Musings on extended pattern-matching syntaxes

Hello Discourse,

I thought it might be amusing to share two ideas for extending OCaml’s pattern-matching syntax. (I don’t plan to implement them for now because technically it would be difficult.)

with-patterns using and

Agda has with abstractions, which allow to start, in the middle of a pattern-matching, to further match on the value of an expression:

filter_map : {A B : Set} → (A → Maybe B) → List A → List B
filter_map f [] = []
filter f (x ∷ xs) with f x
filter f (x ∷ xs)    | Some y  = y ∷ filter_map f xs
filter f (x ∷ xs)    | Nothing = filter_map f xs

The experimental with-patterns extensions of the ocaml-patterns project had a restrict proposal of “with patterns”: pattern with pattern = expression

let rec filter_map f li =
  match li with
  | [] -> []
  | x :: xs with Some y = f x -> y :: filter_map f xs
  | x :: xs with None = f x -> filter_map f xs

Personally, I’m not fond of the use of with in this position, because in match .. with the with keyword sits between the expression and the handler. So I would propose to use and <expr> with <pat> instead of with <path> = <expr>:

let rec filter_map f li =
  match li with
  | [] -> []
  | x :: xs and (f x with Some y) -> y :: filter_map f xs
  | x :: xs and (f x with None) -> filter_map f xs

match li with x :: xs and f x with Some y” actually sounds nice.

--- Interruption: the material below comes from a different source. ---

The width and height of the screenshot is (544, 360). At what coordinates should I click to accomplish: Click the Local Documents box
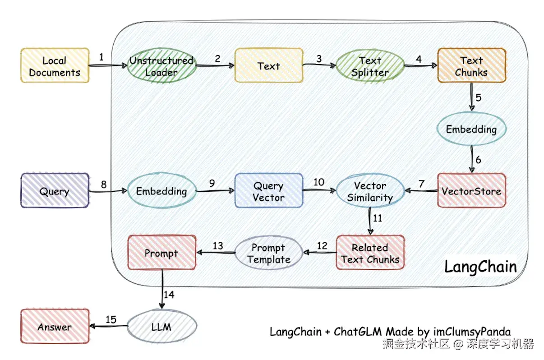pyautogui.click(x=55, y=66)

Note: one could think of and as a natural keyword for “pattern intersction”, a feature that of course should exist in OCaml, but we don’t need to reserve it for this usage as we already have a pattern-intersection keyword, namely as: p as q is the pattern that matches values that match both p and q, and experts in the environment the pattern variable bound in both p and q.

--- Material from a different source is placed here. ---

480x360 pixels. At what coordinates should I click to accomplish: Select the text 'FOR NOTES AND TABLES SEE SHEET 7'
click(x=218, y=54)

Note: with-patterns generalize Haskell’s view-patterns (<expr> -> <pat> as a pattern matching on a foo when the expression is a conversion function of type foo -> bar and the sub-pattern matches on a bar) by defining f -> p as syntactic sugar for x and (f x with p) for a fresh x.

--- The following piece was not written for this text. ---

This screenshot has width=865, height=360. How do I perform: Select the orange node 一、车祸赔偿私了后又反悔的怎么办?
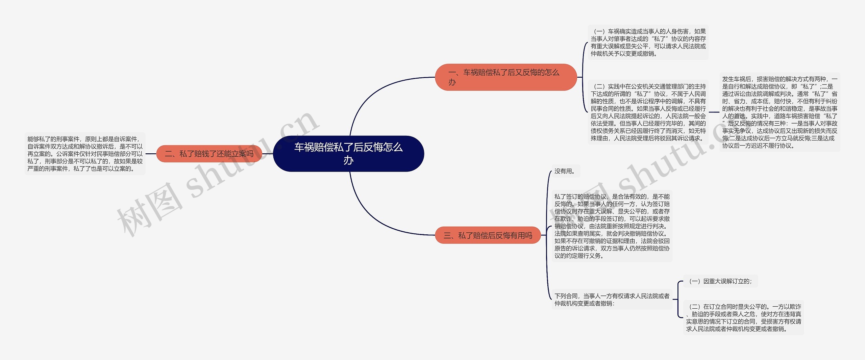(505, 77)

Note: this does not give you all the power of Agda with-patterns, as you cannot share the matching context (the patterns on the original expressions) and return different right-hand-side based on the new expression only, forcing you to duplicate more code. But this is solved the next proposal!

Generalized handlers

The current OCaml grammar for pattern-matching is of the form match <expr> with <handler>, or function <handler>, where <handler> is a list of clauses

<pattern> [when <expr>] -> (<expr> | .)

The idea of “generalized handlers” is to allow handlers to be nested inside patterns instead of begin only at the toplevel. For example, the following are equivalent:

match e with
| (p, q1) -> e1
| (p, q2) -> e2

match e with
| (p, (q1 -> e1 | q2 -> e2))

In the second example, the handler is inside a (p, _) pattern (which does not itself have a -> ... right-hand-side). The scoping environment of the expressions inside a nested handler contains all the pattern variables that are defined in the pattern context around them – including some that are visually “to the right” of the expression. For example, the following would be (dubious but) legal:

let negate : sign * int -> int = function
| ((Neg -> -x | Pos -> x), x)

Finally, generalized handlers combine with and-clauses (by the simple rule that handlers are allowed whenever a pattern was allowed before) to provide Agda-style with-abstraction:

let rec filter_map f li = match li with
| [] -> []
| x :: xs and f x with (
  | Some y -> y :: filter_map f xs
  | None -> filter_map f xs
)
5 Likes

Jeremy Yallop and I used to spend quite a bit of time thinking about extending pattern matching. We also came to the conclusion that you want to be able to write:

let rec filter p li = match li with
| [] -> []
| x :: xs and f x with (
  | true -> x :: filter p xs
  | false -> filter xs
)

Although we envisioned it as a single construct rather than the combination of a restricted and and “generalized handlers”. I think I would probably still prefer it that way as the generalized handlers idea looks a bit too weird for my taste, but maybe I’m just not used to them.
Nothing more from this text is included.